問題はさらに根深いところにもあるようだ。「シー・ハルク:ザ・アトーニー」では、第1話の内容がもともと第8話に予定されていたことがわかっている。これを急遽第1話に繰り上げたため、VFXスタッフは急ピッチで作業を行なうこととなった。脚本・製作総指揮のジェシカ・ガオも「VFXチームは普通なら不可能な仕事をしなくてはいけませんでした。とんでもない大仕事です、ただでさえ時間が足りなかったのに」とコメントしている。
「シー・ハルク:ザ・アトーニー」の関係者のひとりは、取材に対して「VFXの出来が悪いのは脚本が完成しきっていないせい」だと言い切る。「それはヴィクトリアではなくケヴィンの責任であり、もはやケヴィンよりもさらに上部の責任でさえあります。撮影の準備段階で対処されるべき問題ですが、この製作ペースのために、マーベルの幹部も作品に向き合うことができていないのです」。

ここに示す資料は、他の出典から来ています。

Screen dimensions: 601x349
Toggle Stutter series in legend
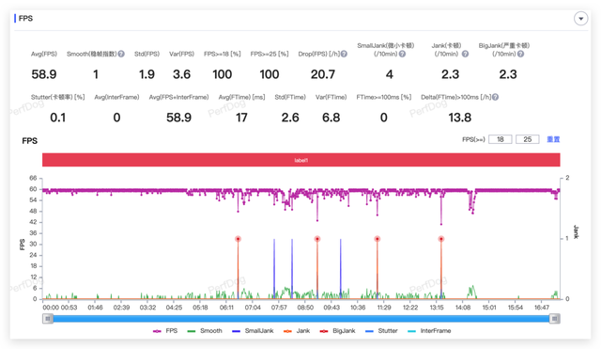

目まぐるしい製作ペースに幹部からVFXスタッフまでが翻弄され、追い詰められるなか、製作トラブルが発生するほどコストはかかり、さらにマーベル・スタジオは苦しい状況に立たされる。まさに負の連鎖というほかない。
アロンソの解雇から半年後の2023年9月、マーベル作品のVFXスタッフは満場一致で労働組合の結成を決議した。マーベル・スタジオでVFXアシスタント・コーディネーターを務めていたアナ・ジョージは、「ついに限界を迎えたのが2023年でした」と話す。「マーベル・スタジオの低賃金と長時間労働が、労働組合を結成しなければならなかった動機です。完全に持続不可能な労働条件でした」。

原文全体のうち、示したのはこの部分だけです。